After years of union campaigning, the belated recognition that public services are desperately in need of funding was welcome, but we’re far from repairing the damage yet. In getting to the ‘end of austerity’ we need to look at whether departmental budgets are now protected from further cuts and the extent to which investment in services will restore lost capacity, access and quality since 2010 and meet demands going forward.
Next year’s cash injection of £2.6bn for schools, £6.2bn for the NHS and the £1.5bn for social care - in addition to the extension of the Better Care Fund and Social Care Support Grant - will provide some short-term stability and protect those services from making further cuts.
But even with today’s significant spending increases only a third of the cuts introduced since 2010 have been reversed according to analysis by the Resolution Foundation . They state that the Housing and Communities budget will remain 52 per cent lower next year than a decade ago, Justice will be 31 per cent lower.
And we know that these budget cuts have led to the deterioration of services. In local government, for example, there are over 400k older people who no longer receive funded care to meet their needs. There have been over 500 Sure Start centre closures. The number of libraries has fallen by 14 per cent and the number of councils provided weekly waste collections has reduced by 40 per cent.

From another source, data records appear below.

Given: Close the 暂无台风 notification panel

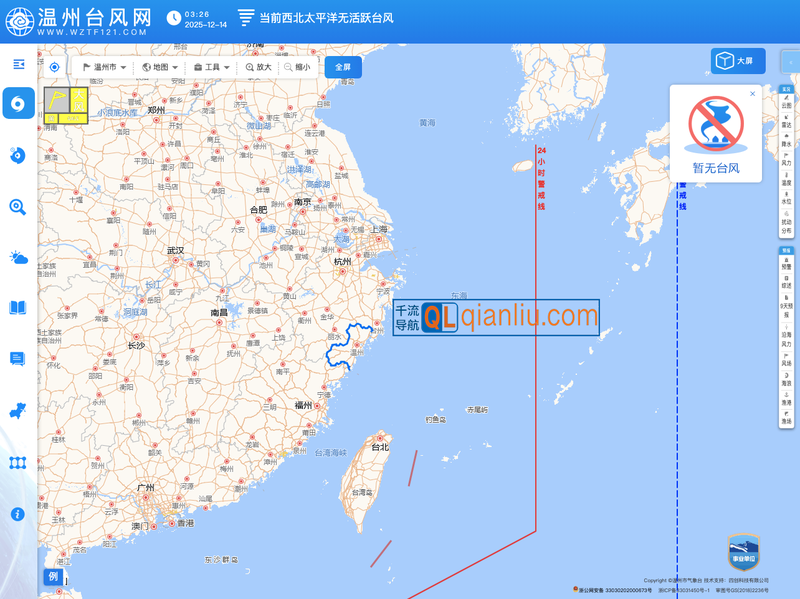Looking at the screenshot, I should coord(752,94).
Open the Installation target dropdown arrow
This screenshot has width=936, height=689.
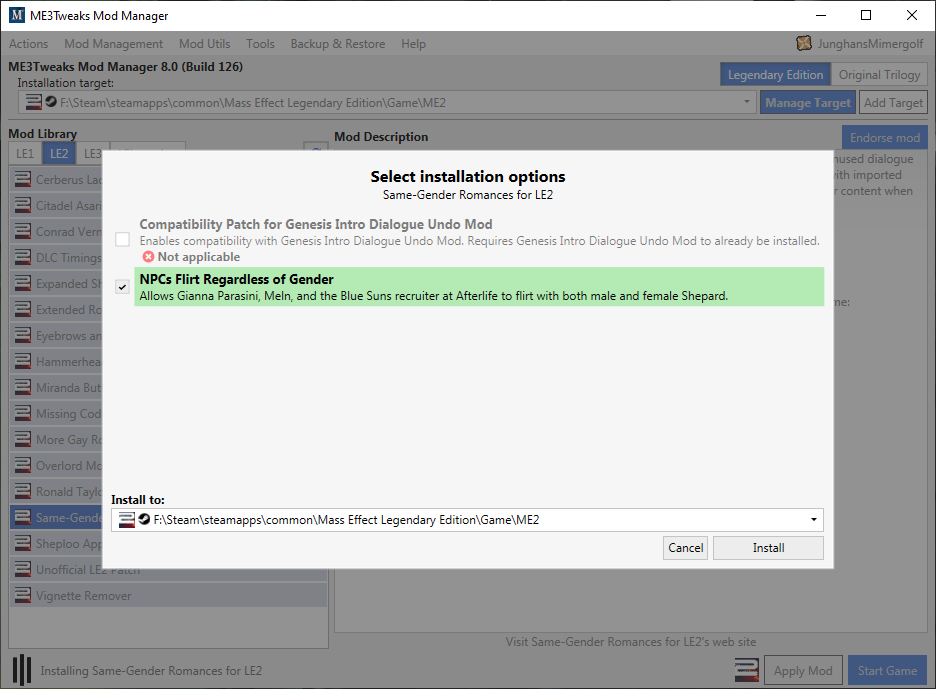coord(747,102)
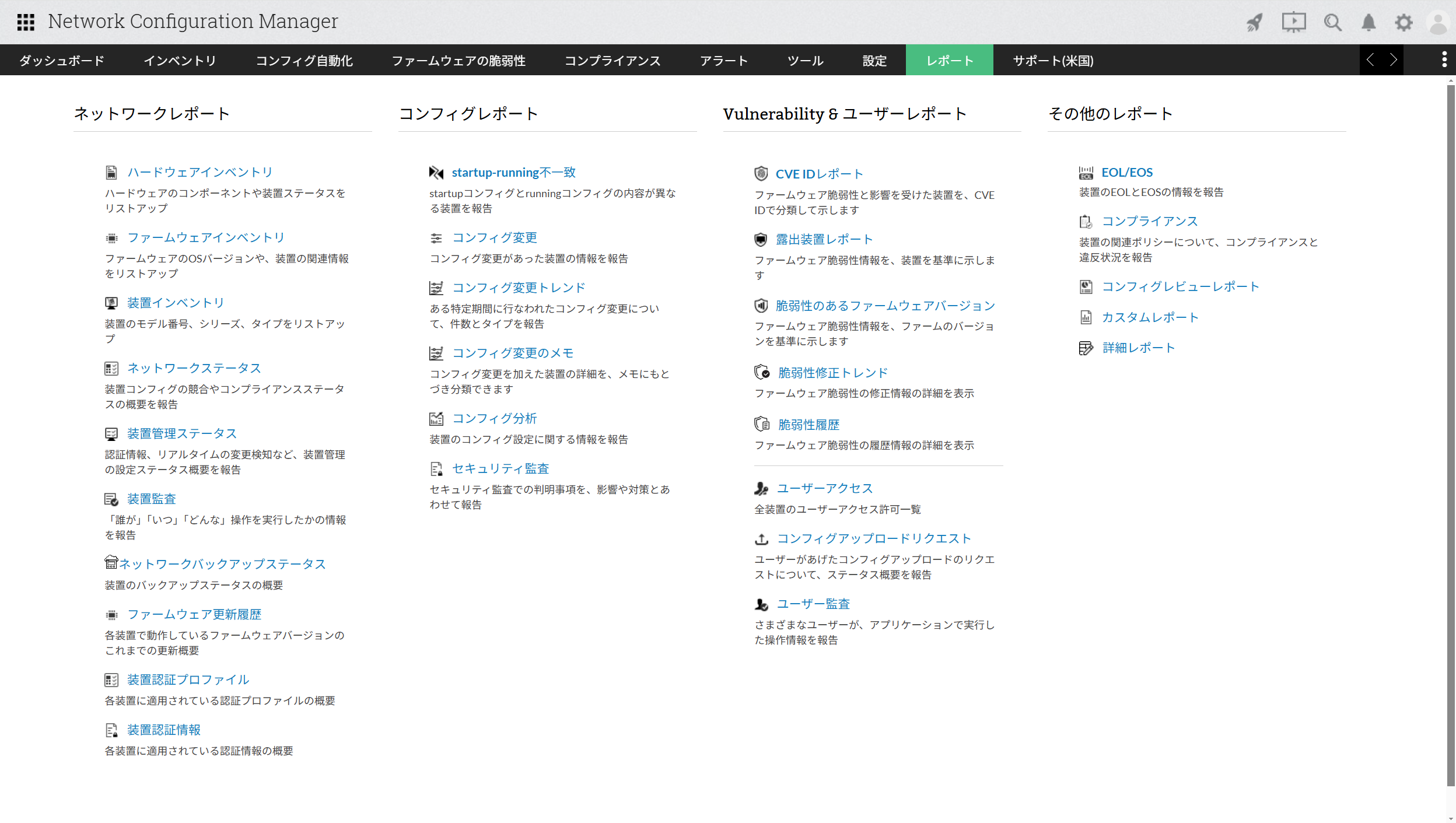Image resolution: width=1456 pixels, height=823 pixels.
Task: Open the three-dot overflow menu
Action: pyautogui.click(x=1444, y=59)
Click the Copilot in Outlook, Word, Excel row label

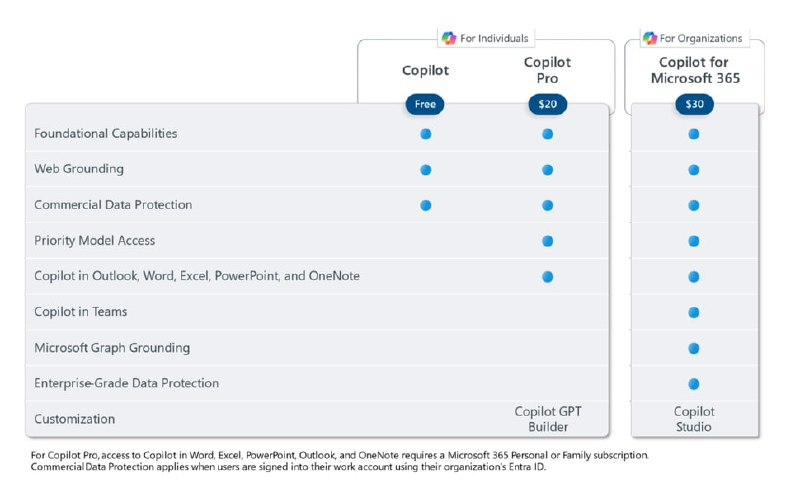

Analysis by the New Economics Foundation, commissioned by the TUC, looks at what the funding requirement would be to restore local government funding in order to provide the range of services and access at similar levels we saw in 2009/10. On this basis, they estimate a funding gap today of over £19bn – there’s an awful lot of catching up to do yet.
There’s an equally daunting challenge meeting the demands of a changing and ageing population and the implementation of new technology and service provision over the next ten years. Just looking at education, research by an alliance of education unions and the F40 group calculated that the funding required to restore pupil funding to 2015/16 levels while meeting school cost pressures going forward would be an additional £12.6bn by 2022/23. Today’s announcement on education funding shows that around £9bn of this will be met by 2022/23, leaving funding gaps across early years, high needs, schools and post-16. The school funding gap alone could be around £2bn.
And today’s announcements will have been little comfort for the millions in insecure work who are struggling to pay their bills. A record 8 million people are in poverty despite being in a working family. This year the number of people on a zero-hours contract rose by 100,000 – with one in nine people now in some form of insecure work. Wages still haven’t recovered from the damage done by austerity – and households are in record levels of debt.
We know that Boris Johnson has said his priority is a £10bn tax cut for the rich . Not ending the benefit freeze pushing people into poverty, or the five week wait for universal credit that’s sending families to food banks.
Today’s announcements did nothing to end the threat of no-deal that’s hanging over the heads of working families, or the threat of no money at the end of the month faced by too many. It wasn’t the new deal that working people needed.